Pardis Sabeti in Sierra Leone

Born (1975-12-25) 25 December 1975
Tehran, Iran
Fields Evolutionary genetics
Genetic epidemiology
Computational biology
Biological anthropology
Bioinformatics
Medical genetics
Institutions Harvard University
Broad Institute
Alma mater Massachusetts Institute of Technology (S.B)
University of Oxford (M.Sc.), (D.Phil.)
Harvard Medical School (M.D.)
Notable awards Rhodes Scholarship

Pardis C. Sabeti (Persian: پردیس ثابتی) (born December 25, 1975 in Tehran, Iran) is an Iranian computational biologist, medical geneticist and evolutionary geneticist, who developed a bioinformatic statistical method which identifies sections of the genome that have been subject to natural selection and an algorithm which explains the effects of genetics on the evolution of disease.[1][2][3][4][5]

In 2014, Sabeti headed a group which used advanced genomic sequencing technology to identify a single point of infection from an animal reservoir to a human in the Ebola outbreak in West Africa. RNA changes suggests that the first human infection was followed by exclusive human to human transmissions.[6]

Sabeti is a full professor in the Center for Systems Biology and Department of Organismic and Evolutionary Biology at Harvard University and on the faculty of the Center for Communicable Disease Dynamics at the Harvard School of Public Health, and is a senior associate member at the Broad Institute.[7]

Sabeti also is the current host of the educational series "Against All Odds: Inside Statistics" sponsored by Annenberg Learner. Her show is included in many high school statistics curriculums, such as the Statistics 1 course.[8]

Biography

Sabeti was born in 1975 in Tehran, Iran to Nancy and Parviz Sabeti.

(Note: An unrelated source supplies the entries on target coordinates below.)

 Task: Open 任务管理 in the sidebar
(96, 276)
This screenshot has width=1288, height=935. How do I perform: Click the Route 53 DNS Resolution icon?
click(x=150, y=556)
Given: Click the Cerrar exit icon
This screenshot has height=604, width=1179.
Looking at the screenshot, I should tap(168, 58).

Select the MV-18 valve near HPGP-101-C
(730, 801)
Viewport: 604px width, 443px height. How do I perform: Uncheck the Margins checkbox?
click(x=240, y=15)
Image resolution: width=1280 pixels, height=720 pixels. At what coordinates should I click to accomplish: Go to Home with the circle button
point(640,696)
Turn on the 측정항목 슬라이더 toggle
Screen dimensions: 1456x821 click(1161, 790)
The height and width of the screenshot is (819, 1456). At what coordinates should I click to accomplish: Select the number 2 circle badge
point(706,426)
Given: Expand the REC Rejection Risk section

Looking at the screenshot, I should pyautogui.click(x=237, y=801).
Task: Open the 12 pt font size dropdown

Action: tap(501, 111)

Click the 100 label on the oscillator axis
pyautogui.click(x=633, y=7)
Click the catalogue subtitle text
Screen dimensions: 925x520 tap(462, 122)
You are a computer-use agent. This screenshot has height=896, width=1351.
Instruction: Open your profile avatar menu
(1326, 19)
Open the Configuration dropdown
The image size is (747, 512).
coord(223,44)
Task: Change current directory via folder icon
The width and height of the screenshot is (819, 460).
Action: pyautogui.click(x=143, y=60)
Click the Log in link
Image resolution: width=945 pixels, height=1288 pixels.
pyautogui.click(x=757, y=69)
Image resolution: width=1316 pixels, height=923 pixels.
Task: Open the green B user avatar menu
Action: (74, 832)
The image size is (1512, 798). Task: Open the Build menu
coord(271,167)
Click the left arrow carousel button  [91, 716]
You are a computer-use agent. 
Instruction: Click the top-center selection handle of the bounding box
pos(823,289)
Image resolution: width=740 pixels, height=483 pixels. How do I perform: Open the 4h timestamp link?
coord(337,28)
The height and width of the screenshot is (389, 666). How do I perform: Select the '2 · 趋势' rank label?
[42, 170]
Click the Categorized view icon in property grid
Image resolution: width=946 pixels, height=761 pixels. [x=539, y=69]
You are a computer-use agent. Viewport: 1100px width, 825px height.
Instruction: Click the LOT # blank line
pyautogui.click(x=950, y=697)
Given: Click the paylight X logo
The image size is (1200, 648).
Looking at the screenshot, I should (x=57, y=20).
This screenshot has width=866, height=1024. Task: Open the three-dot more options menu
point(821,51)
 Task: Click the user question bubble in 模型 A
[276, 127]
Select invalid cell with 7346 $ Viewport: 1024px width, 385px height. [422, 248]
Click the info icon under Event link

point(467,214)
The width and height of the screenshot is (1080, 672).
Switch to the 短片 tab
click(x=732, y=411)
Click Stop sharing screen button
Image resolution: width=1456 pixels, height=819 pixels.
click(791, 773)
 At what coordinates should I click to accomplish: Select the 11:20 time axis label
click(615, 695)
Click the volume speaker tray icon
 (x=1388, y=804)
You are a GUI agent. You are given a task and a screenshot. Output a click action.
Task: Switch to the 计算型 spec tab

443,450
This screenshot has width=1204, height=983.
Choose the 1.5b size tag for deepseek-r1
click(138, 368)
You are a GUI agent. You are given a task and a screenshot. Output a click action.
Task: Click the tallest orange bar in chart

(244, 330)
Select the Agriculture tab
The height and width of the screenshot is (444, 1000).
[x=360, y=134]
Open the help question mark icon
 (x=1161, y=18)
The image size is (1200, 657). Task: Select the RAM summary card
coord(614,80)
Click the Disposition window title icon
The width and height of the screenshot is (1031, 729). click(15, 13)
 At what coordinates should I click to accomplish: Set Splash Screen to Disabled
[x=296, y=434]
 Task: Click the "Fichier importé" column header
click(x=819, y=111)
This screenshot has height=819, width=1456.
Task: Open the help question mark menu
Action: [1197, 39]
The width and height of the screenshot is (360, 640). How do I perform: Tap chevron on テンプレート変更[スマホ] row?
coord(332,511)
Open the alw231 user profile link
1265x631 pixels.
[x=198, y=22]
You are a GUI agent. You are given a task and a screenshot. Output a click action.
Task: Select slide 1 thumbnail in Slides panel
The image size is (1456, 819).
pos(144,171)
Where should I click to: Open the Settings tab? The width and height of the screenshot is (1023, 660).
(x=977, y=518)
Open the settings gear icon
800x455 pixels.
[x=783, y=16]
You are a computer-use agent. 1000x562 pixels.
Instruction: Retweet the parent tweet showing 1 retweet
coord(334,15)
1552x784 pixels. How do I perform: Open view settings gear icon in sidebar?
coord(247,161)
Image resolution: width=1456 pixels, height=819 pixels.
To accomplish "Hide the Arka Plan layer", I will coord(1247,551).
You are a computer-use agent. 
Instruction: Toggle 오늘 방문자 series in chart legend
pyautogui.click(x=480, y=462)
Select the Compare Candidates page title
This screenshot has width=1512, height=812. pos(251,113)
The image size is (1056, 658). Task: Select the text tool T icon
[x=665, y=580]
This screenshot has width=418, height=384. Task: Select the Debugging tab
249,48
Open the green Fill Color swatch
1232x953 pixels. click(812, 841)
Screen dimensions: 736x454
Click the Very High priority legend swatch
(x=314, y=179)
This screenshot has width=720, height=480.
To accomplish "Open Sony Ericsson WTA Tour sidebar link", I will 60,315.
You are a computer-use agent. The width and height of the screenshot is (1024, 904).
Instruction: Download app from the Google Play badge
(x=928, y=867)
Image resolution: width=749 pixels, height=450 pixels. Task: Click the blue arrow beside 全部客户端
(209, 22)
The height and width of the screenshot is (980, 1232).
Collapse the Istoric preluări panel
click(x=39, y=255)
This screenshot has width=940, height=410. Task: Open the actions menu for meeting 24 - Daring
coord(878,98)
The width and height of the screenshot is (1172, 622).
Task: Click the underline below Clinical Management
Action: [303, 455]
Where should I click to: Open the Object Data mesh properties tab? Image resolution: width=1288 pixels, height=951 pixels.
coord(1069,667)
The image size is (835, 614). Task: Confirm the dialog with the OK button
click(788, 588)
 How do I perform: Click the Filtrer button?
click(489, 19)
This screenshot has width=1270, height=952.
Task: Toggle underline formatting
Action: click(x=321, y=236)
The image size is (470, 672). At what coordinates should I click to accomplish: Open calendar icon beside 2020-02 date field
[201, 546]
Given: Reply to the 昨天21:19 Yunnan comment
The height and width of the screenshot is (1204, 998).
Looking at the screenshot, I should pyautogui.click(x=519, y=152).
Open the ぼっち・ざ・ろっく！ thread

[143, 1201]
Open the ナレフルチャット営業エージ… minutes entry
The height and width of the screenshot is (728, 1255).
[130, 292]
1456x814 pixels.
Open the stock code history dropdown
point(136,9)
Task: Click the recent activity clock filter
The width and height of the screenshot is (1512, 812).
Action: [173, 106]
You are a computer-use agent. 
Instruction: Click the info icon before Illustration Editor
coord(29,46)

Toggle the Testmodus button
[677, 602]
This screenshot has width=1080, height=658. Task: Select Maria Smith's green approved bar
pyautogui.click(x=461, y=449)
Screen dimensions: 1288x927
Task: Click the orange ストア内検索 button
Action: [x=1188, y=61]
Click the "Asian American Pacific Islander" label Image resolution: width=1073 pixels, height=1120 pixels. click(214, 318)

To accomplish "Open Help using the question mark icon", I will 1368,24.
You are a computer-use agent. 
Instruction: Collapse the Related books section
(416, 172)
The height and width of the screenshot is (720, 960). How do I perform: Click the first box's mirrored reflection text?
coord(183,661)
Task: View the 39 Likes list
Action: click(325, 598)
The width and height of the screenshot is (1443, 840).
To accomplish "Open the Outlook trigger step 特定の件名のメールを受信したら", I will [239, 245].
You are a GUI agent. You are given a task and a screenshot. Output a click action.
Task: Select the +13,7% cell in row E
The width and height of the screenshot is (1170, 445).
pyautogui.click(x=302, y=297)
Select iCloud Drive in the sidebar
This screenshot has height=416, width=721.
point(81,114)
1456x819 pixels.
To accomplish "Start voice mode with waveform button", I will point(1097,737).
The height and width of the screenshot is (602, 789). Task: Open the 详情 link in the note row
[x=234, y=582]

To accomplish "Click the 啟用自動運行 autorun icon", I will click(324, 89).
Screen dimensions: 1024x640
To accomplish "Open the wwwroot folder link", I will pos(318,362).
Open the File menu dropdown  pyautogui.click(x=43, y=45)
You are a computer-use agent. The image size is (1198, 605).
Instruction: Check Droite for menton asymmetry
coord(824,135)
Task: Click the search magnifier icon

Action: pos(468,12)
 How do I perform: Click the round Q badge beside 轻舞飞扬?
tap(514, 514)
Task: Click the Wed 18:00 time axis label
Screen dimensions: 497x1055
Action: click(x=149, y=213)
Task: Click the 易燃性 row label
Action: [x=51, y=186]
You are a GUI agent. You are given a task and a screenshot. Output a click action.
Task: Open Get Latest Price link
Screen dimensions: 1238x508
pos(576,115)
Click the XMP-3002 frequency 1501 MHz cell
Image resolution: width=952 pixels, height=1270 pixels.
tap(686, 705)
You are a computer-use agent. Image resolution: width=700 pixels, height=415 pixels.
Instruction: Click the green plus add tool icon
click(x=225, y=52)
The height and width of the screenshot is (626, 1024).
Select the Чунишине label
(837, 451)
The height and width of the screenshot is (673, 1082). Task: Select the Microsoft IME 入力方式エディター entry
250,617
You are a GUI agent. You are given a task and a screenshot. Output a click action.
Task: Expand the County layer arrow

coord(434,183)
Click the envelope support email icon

Her father was the deputy in SAVAK, Iran's intelligence agency, and a high ranking security official in Shah's regime.[9][10] She had an older sister, Parisa.[9] Her family fled Iran in October 1978, shortly before the Iranian Revolution, when Sabeti was two years old,[11] and found sanctuary in Florida.[9] Growing up, Sabeti wanted to be a flower-shop owner, novelist, or doctor.[12] However, she was most passionate about math.[12] Throughout her childhood and into college, Sabeti played competitive tennis.[13]

Sabeti went to Trinity Preparatory School in Central Florida. In high school, she was a National Merit Scholar and participated on USA Today’s All-USA High School Academic Team.[9]

Sabeti went on to study biology at the Massachusetts Institute of Technology where she was a member of the varsity tennis team and class president, graduating in 1997 with a major in biology and a "perfect 5.0 average."[9] She was then a Rhodes Scholar at University of Oxford and completed her doctorate in evolutionary genetics in 2002, and graduated summa cum laude with a Doctor of Medicine at Harvard Medical School in 2006. The Paul & Daisy Soros Fellowships for New Americans supported her graduate studies.[14] She has received a Burroughs Wellcome Fund Career Award in the Biomedical Sciences,[15] a Packard Foundation award in Science and Engineering,[16] and an NIH Innovator Award.[17] Sabeti is also the lead singer and writer for the rock band Thousand Days.[5][18][19]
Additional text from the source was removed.